= Beginning of Section =
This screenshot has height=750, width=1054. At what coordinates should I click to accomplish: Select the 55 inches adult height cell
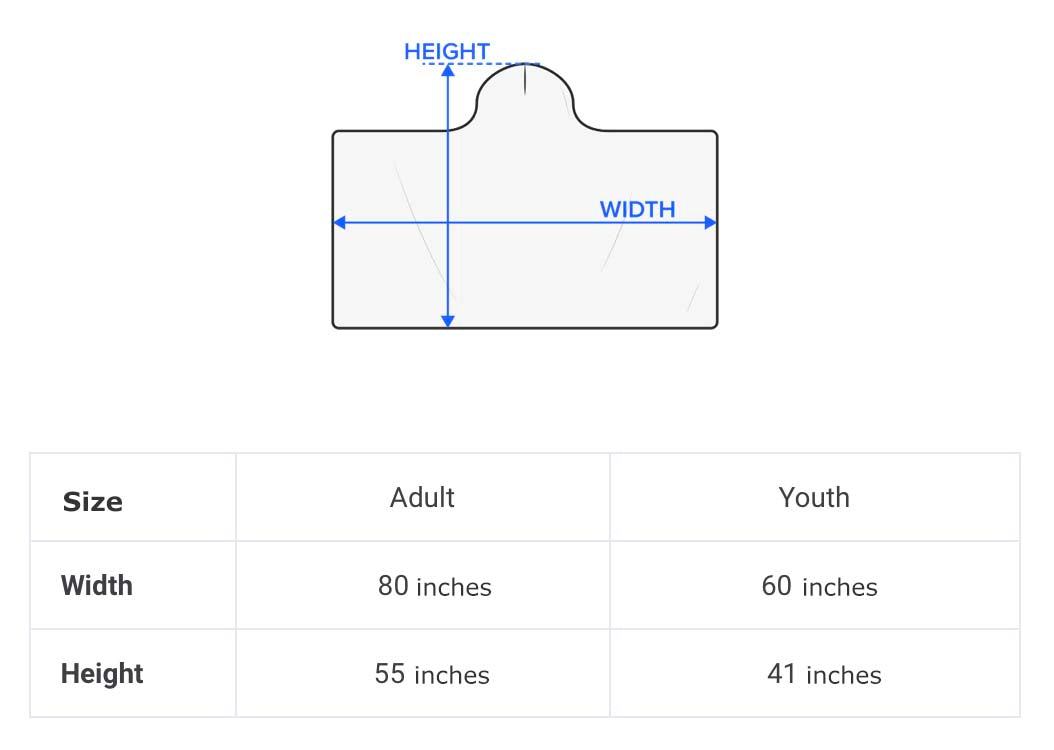tap(423, 673)
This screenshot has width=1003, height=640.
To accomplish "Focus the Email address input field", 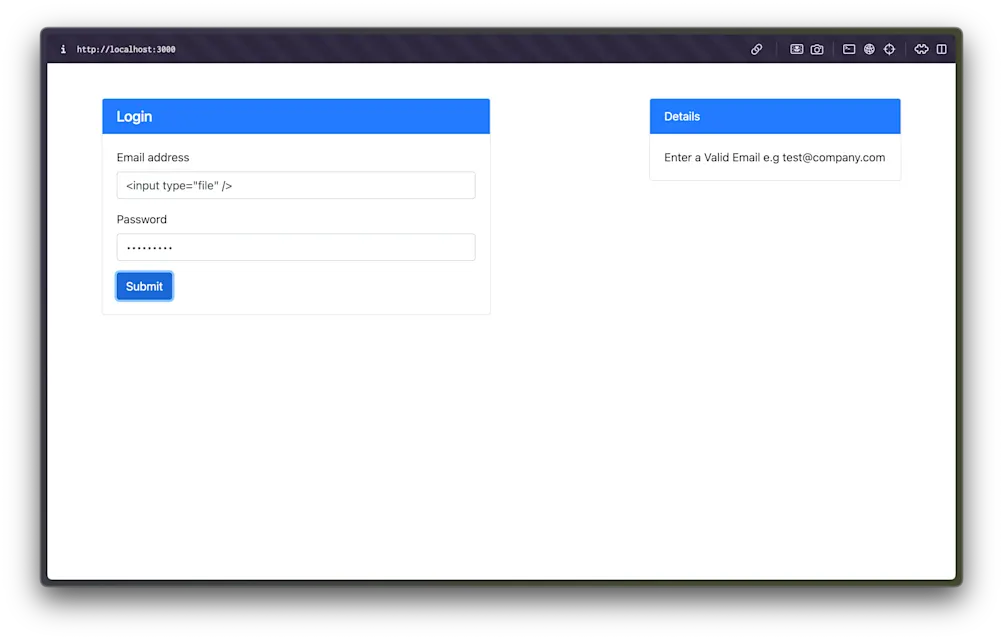I will click(295, 185).
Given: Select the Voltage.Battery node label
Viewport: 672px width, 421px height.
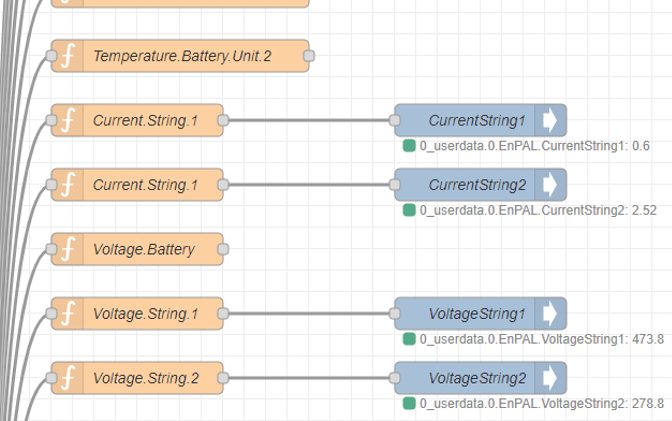Looking at the screenshot, I should point(144,249).
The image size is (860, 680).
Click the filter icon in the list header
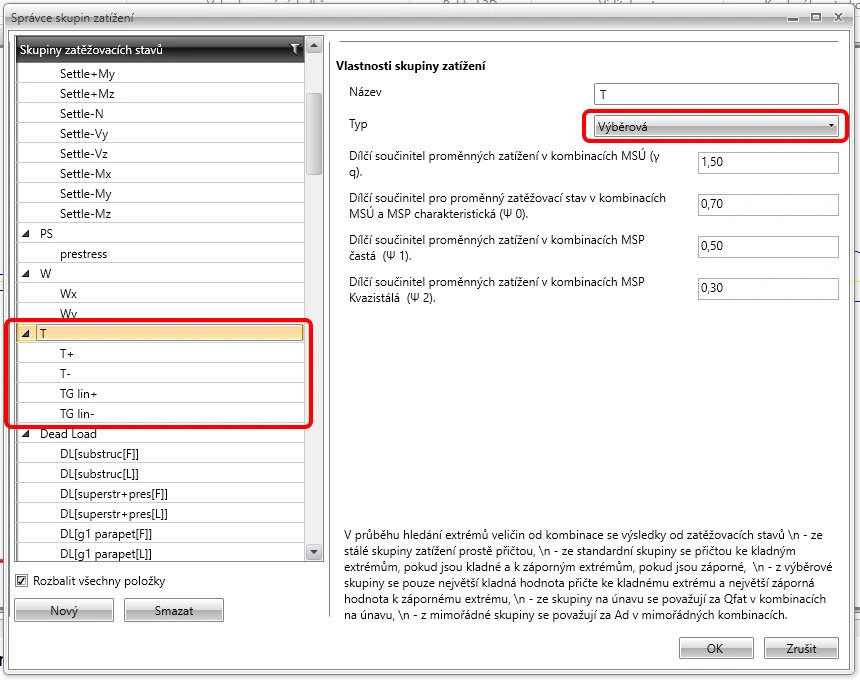[x=295, y=49]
= End of Section =
**WHAT THE TASK REQUIRES**
Beginning with the line that has "Viewport: 672px width, 421px height.", repeat each remaining line of the data above word for word, keeping pictures out.

**RESULT OF THIS TASK**
Viewport: 672px width, 421px height.
Looking at the screenshot, I should point(144,249).
The image size is (860, 680).
Click the filter icon in the list header
[x=295, y=49]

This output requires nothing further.